Jennifer Keller, SRU professor of dance, said she has been so moved by the mass flight of Syrian refugees to Europe, she created "1,500 Miles to Budapest" as a tribute. Eighteen students will perform the choreography.
"While I can't present solutions to this crisis in my choreography, I've tried to create empathy among the dancers for the plight of these refugees and a greater understanding of what it means to leave one's home and endure an exhausting and perilous journey," Keller said.
The 1,500 miles symbolizes the journey between Syria and Budapest, Hungary. Thousands of migrants have made their way to Hungary in search of a better life due to unrest in Syria.
Students said they are honored to debut "1,500 Miles to Budapest."
"Through an improvisational process, it is amazing how Jennifer has given us a foundation through current events, and how inspired and vulnerable I have become," said Karen Montague, a dance and public health major from Roslyn.
"This piece takes me back to my travels in Budapest," said Aliecia Anderson, a dance major from Pittsburgh who has family in a small village outside Budapest. "I feel that a piece of my heart and soul will stay with this dance forever."
Several dance majors will perform solos during the concert. They include Malena Maust of Butler, Lindsay McGivern of Allison Park, Darrin Mosley of York, Monica Traggiai of Sarver and Kacei Womack of Philadelphia. Taylor Hahn of Hanover, Emmalee Hallinan of Altoona, Gabrielle Henry of Bethel Park and Alexandra Rodwick of Pittsburgh will present group chorography.
McGivern said she created a group work in a jazz aesthetic to examine the concepts of conformity and non-conformity.
"I started with the idea of never having my dancers leave the stage, and they became 'enclosed' in the space," she said. "I tried to develop innovative movement within a confined space; in other words, I tried to think outside the box while remaining inside the box."
Rodwick said she researched the five stages of emotional response to death and dying, originated by psychologist Elisabeth Kübler Ross.
"My choreography is a depiction of how individuals experience the five stages in any order, for various lengths of time, and to different severities," she said.
Traggiai said she was inspired to create her solo after studying for six weeks last summer at the prestigious American Dance Festival in Durham, North Carolina.
"My thoughts were consumed by how the brain functions and the decisions we make that affect our lives.
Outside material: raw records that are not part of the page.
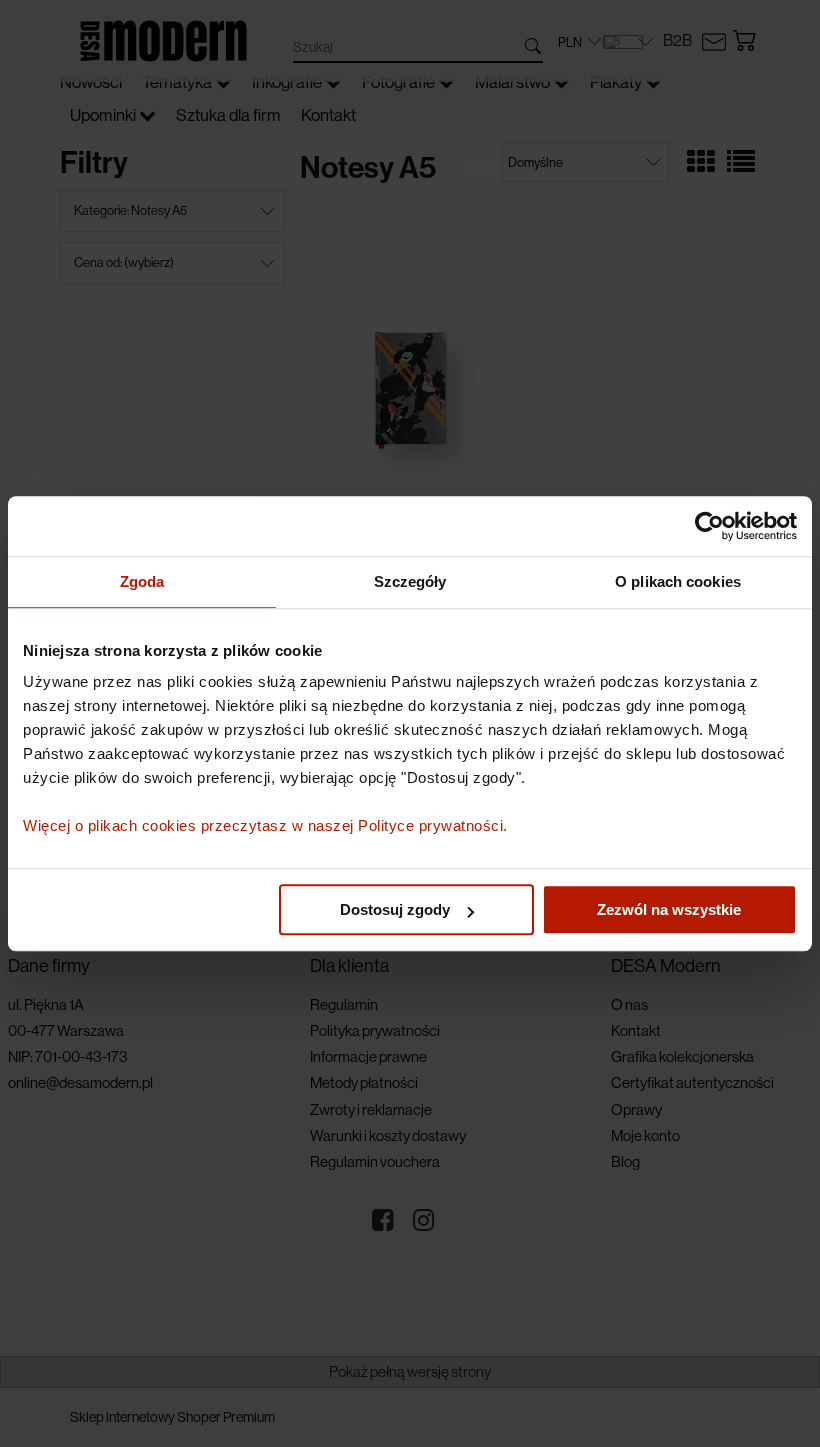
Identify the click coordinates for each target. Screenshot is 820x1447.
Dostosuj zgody (395, 909)
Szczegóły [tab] (410, 581)
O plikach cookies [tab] (678, 581)
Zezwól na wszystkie (669, 909)
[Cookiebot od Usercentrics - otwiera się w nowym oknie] (709, 526)
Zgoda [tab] (142, 581)
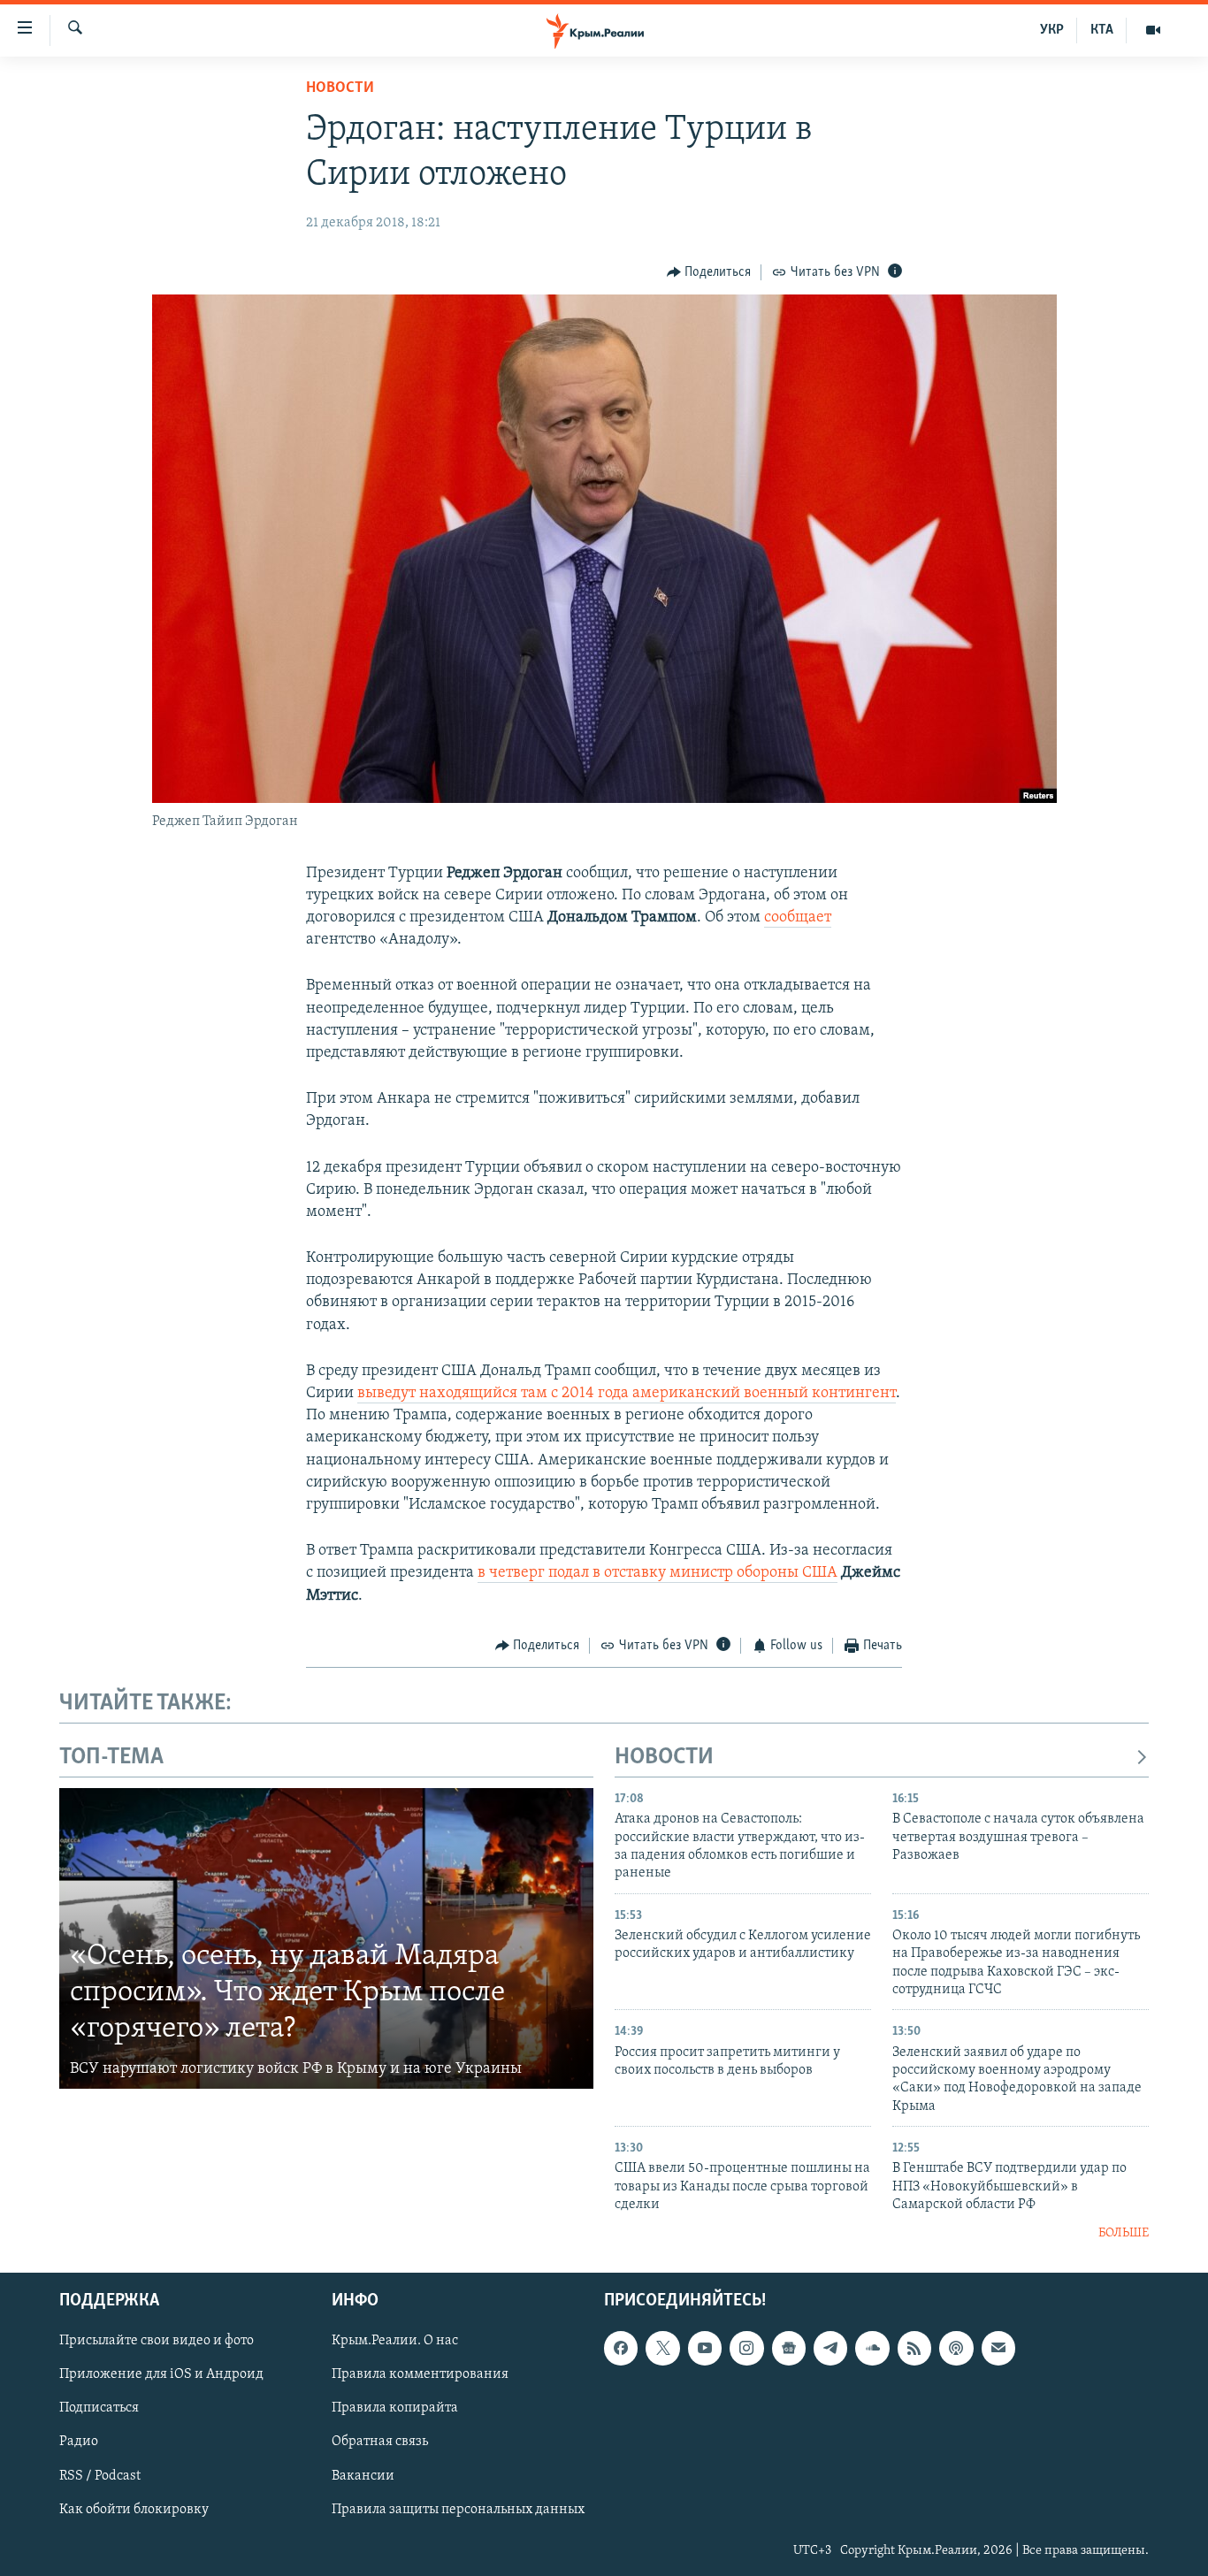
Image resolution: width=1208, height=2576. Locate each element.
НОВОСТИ (664, 1758)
This led me to investigate the neuro-science of decision-making, which opened up doors or choreographic possibilities for me," she said.
Hushon said she created her work following a favorite SRU philosophy class that examined the concept of free will.
"I decided to make this piece as a way to cope with my internal struggle about whether or not humans really have free will, or if the subconscious brain actually controls all of our thoughts, ideas and memories," she said.